A Igreja Católica poderá mobilizar suas 12 mil paróquias para fazer circular um abaixo-assinado contra o projeto do novo Código Florestal aprovado na Câmara dos Deputados e em tramitação no Senado Federal.

O anúncio foi feito hoje (17) em Brasília pela cúpula da CNBB (Conferência Nacional dos Bispos do Brasil), que pretende criar um fórum com a OAB (Ordem dos Advogados do Brasil), a ABI (Associação Brasileira de Imprensa) e um grupo de ex-ministros do Meio Ambiente contrários às mudanças propostas na lei.

O Conselho Permanente da CNBB divulgou nota contra a flexibilização do uso de APP (áreas de preservação permanente) e contra a anistia das multas e penalidades a quem desmatou, estabelecidas no relatório do deputado Aldo Rebelo (PCdoB-SP).

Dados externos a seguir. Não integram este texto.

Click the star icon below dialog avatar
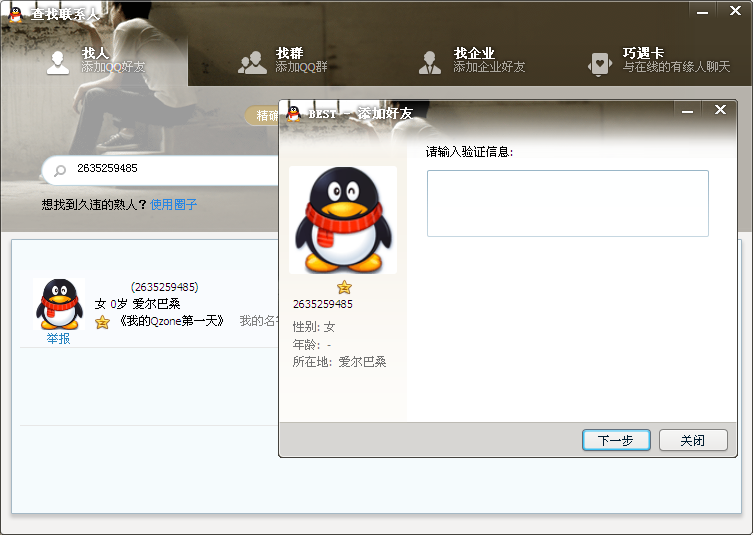 344,287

O documento convoca os católicos "a participar do processo de aperfeiçoamento do Código Florestal, mobilizando as forças sociais e promovendo abaixo-assinados contra a devastação". Segundo a CNBB, as decisões referentes ao código não podem ser motivadas por uma lógica produtivista que não leva em consideração a proteção da natureza, da vida humana e das fontes da vida. "Não temos o direito de subordinar a agenda ambiental à agenda econômica", diz ainda a nota da CNBB.

No ano passado, a participação da Igreja Católica viabilizou o recolhimento de mais de 1 milhão de assinaturas em favor da Lei da Ficha Limpa aprovada pelo Congresso Nacional. Com a mobilização de agora, a CNBB espera ser ouvida na discussão do novo código. "Não queremos nos furtar a participar da melhoria do texto", disse aos jornalistas o secretário-geral da CNBB, dom Leonardo Ulrich Steiner.

Além de destacar a importância de participar das discussões, o bispo disse esperar que Senado convoque a SBPC (Sociedade Brasileira para o Progresso da Ciência) para debater a proposta. No mês passado, a SBPC apresentou ao Congresso Nacional e ao governo federal um estudo preliminar sobre as consequências da mudança do código no aumento do desmatamento.

"Eu espero ser convidada para o debate. Já estamos com a apresentação pronta", disse à Agência Brasil a presidente da SBPC, a bioquímica Helena Nader.

Ela informou que a presidência do Senado não acatou nenhuma das sugestões encaminhadas pela SBPC em carta, como, por exemplo, a proposta de que a Casa inclua a Comissão de Ciência, Tecnologia, Inovação, Comunicação e Informática (CCT) na discussão do projeto do novo código.

O projeto tramita entre as comissões de Meio Ambiente, Defesa do CMA (Consumidor e Fiscalização e Controle), de CRA (Agricultura e Reforma Agrária) e de CCJ (Constituição, Justiça e Cidadania).

A CNBB também divulgou nota sobre a violência na Amazônia, mencionando o assassinato de quatro camponeses, recentemente, nos estados do Pará e de Rondônia, que foi associado a conflitos agrários e ambientalistas. "As ameaças [aos camponeses mortos] já eram de conhecimento das autoridades competentes, Infelizmente, pouco foi feito para proteger estas famílias", diz a nota da CNBB.